● **WRITTEN TASK**:
Reproduce word for word everything from the start of the records down to the line containing "[x=913, y=62]", including that line.

▼▼▼

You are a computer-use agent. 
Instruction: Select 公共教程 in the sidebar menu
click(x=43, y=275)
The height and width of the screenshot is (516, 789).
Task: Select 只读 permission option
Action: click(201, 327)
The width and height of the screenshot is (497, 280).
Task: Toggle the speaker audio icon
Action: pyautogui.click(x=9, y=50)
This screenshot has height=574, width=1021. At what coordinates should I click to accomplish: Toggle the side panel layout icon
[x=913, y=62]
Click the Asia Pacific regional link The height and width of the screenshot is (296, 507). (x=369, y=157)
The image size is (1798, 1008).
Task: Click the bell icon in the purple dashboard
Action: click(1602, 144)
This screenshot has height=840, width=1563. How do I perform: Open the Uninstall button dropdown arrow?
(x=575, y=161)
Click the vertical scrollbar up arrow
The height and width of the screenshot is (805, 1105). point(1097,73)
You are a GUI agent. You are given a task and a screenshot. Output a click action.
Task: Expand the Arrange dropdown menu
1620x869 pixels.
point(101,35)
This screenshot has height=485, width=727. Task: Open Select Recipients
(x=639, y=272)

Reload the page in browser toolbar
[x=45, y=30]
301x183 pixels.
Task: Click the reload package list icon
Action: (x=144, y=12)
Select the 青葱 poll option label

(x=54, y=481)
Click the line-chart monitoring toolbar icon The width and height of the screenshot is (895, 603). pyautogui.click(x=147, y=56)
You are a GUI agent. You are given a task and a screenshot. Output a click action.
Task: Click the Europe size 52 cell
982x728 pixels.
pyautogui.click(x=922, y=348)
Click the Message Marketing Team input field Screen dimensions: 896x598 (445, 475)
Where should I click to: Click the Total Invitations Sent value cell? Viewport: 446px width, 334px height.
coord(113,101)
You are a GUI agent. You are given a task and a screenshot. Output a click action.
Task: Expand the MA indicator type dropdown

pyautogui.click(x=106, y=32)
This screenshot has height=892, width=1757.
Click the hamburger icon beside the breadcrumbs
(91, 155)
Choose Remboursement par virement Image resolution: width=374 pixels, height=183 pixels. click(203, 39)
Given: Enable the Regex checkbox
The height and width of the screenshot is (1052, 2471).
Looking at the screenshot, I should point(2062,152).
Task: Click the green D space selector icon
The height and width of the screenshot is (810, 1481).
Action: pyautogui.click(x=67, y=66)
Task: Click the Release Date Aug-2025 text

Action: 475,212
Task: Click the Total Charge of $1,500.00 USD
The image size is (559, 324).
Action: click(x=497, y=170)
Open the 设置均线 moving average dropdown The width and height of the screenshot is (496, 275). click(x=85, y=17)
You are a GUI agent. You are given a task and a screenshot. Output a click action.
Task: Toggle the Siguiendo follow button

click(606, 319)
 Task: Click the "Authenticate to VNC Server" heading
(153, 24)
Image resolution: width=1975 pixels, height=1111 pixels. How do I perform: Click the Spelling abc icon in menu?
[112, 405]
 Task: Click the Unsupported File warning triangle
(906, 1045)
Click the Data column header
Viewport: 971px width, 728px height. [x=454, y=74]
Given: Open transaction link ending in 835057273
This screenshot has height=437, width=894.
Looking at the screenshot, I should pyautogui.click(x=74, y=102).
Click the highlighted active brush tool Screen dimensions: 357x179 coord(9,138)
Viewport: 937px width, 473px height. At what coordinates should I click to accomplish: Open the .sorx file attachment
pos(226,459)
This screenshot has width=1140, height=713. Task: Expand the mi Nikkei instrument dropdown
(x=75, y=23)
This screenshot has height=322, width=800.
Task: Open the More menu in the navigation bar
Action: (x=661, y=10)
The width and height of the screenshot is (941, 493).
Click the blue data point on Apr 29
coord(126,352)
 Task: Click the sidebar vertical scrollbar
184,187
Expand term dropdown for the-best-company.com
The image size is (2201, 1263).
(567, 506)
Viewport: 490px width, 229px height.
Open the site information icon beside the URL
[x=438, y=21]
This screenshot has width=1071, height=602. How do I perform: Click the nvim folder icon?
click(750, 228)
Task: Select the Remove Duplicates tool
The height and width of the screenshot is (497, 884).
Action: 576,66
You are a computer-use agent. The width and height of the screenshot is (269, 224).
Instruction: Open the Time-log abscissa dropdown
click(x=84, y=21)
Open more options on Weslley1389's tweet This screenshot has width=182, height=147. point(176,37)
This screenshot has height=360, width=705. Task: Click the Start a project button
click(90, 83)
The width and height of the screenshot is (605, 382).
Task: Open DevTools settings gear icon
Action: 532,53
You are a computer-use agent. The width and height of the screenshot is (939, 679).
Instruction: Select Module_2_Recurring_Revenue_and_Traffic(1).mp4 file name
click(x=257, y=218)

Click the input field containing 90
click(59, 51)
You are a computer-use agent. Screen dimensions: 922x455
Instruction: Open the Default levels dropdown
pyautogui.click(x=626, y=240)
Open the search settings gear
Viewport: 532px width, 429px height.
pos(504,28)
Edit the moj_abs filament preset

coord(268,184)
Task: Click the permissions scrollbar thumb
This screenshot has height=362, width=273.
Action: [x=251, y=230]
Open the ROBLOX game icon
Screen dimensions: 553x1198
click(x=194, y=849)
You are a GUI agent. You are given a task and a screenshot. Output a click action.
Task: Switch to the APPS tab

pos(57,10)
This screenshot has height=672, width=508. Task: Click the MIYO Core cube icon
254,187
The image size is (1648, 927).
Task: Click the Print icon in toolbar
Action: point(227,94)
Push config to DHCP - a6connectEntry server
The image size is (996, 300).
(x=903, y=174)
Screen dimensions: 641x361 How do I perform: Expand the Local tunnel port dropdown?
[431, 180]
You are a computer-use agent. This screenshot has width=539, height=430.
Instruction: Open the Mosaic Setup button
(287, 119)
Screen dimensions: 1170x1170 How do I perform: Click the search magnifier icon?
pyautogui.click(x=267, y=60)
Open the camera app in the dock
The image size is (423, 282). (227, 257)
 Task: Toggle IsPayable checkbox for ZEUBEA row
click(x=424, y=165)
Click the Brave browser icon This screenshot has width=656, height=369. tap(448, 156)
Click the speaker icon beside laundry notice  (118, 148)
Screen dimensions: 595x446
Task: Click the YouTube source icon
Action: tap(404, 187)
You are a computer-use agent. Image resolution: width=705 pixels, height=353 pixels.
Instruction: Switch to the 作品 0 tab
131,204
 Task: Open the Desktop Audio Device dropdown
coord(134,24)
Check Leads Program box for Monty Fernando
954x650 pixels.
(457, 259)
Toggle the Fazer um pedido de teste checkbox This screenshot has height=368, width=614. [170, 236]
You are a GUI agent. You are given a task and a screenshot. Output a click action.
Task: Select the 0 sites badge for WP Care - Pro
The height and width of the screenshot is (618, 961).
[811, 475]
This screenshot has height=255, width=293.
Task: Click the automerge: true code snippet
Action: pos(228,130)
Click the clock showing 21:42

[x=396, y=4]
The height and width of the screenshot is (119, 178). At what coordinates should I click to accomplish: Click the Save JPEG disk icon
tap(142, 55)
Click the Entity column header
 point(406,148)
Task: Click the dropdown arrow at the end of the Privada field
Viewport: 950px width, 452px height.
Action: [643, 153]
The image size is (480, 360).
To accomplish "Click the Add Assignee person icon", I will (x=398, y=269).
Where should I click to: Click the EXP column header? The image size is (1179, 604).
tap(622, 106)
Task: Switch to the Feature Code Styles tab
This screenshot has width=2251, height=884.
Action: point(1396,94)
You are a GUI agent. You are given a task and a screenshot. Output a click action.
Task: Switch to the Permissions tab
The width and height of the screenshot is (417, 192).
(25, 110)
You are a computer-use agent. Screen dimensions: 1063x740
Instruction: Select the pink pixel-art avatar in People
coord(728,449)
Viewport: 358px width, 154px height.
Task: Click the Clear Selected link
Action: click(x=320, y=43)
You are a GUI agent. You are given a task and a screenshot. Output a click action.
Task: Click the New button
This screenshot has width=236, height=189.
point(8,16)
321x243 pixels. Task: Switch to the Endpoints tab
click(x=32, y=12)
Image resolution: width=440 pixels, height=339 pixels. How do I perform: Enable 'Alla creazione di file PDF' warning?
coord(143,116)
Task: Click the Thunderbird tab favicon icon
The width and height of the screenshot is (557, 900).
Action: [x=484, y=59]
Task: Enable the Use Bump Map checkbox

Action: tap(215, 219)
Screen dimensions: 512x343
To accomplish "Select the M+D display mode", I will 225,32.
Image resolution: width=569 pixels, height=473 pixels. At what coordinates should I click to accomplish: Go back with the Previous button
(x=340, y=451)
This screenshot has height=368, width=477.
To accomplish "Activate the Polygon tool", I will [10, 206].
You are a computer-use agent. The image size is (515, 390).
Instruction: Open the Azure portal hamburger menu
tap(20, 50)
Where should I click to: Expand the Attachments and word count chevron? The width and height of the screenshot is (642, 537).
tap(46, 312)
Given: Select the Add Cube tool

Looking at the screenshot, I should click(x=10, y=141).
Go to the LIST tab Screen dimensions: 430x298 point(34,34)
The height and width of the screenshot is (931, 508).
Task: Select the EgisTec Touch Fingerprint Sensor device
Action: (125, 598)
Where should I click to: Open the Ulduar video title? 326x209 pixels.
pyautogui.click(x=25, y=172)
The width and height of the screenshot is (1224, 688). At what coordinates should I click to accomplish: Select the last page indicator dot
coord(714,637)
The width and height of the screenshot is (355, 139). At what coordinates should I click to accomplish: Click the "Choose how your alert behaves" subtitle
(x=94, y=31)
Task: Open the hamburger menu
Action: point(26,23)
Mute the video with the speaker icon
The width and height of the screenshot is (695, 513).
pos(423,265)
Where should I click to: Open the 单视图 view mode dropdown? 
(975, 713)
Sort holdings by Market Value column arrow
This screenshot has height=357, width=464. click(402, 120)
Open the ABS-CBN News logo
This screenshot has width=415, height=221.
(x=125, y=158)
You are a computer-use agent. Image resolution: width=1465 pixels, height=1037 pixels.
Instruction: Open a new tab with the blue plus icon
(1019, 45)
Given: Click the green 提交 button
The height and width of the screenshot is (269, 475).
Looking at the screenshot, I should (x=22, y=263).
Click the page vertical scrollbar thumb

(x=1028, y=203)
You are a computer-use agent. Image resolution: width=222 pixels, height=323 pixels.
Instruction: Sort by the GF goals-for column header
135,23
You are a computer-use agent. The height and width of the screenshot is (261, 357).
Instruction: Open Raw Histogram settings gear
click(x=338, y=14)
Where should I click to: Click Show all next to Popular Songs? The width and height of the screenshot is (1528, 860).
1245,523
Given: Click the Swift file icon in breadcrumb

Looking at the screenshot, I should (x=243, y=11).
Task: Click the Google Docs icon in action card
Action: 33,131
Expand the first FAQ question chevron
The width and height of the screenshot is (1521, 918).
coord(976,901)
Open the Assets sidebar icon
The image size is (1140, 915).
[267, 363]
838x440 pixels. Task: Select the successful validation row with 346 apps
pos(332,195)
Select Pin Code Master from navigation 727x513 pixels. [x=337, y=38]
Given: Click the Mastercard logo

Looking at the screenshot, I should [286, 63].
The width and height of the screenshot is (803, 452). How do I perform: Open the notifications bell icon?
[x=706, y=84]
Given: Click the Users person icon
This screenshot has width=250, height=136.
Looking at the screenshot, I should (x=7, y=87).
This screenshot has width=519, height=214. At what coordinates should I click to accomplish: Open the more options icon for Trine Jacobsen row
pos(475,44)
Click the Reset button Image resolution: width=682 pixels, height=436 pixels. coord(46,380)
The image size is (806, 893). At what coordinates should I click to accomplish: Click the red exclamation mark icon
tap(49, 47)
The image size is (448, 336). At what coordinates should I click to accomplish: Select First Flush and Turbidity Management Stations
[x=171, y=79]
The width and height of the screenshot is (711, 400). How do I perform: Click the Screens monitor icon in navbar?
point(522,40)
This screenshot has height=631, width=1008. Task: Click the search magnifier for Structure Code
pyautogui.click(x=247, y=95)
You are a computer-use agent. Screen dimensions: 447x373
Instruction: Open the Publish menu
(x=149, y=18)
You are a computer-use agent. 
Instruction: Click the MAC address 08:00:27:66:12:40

▲▲▲

● **TASK SOLUTION**:
You are a computer-use agent. 
Instruction: Select 公共教程 in the sidebar menu
click(x=43, y=275)
The height and width of the screenshot is (516, 789).
Task: Select 只读 permission option
Action: click(201, 327)
The width and height of the screenshot is (497, 280).
Task: Toggle the speaker audio icon
Action: pyautogui.click(x=9, y=50)
This screenshot has height=574, width=1021. At what coordinates should I click to accomplish: Toggle the side panel layout icon
[x=913, y=62]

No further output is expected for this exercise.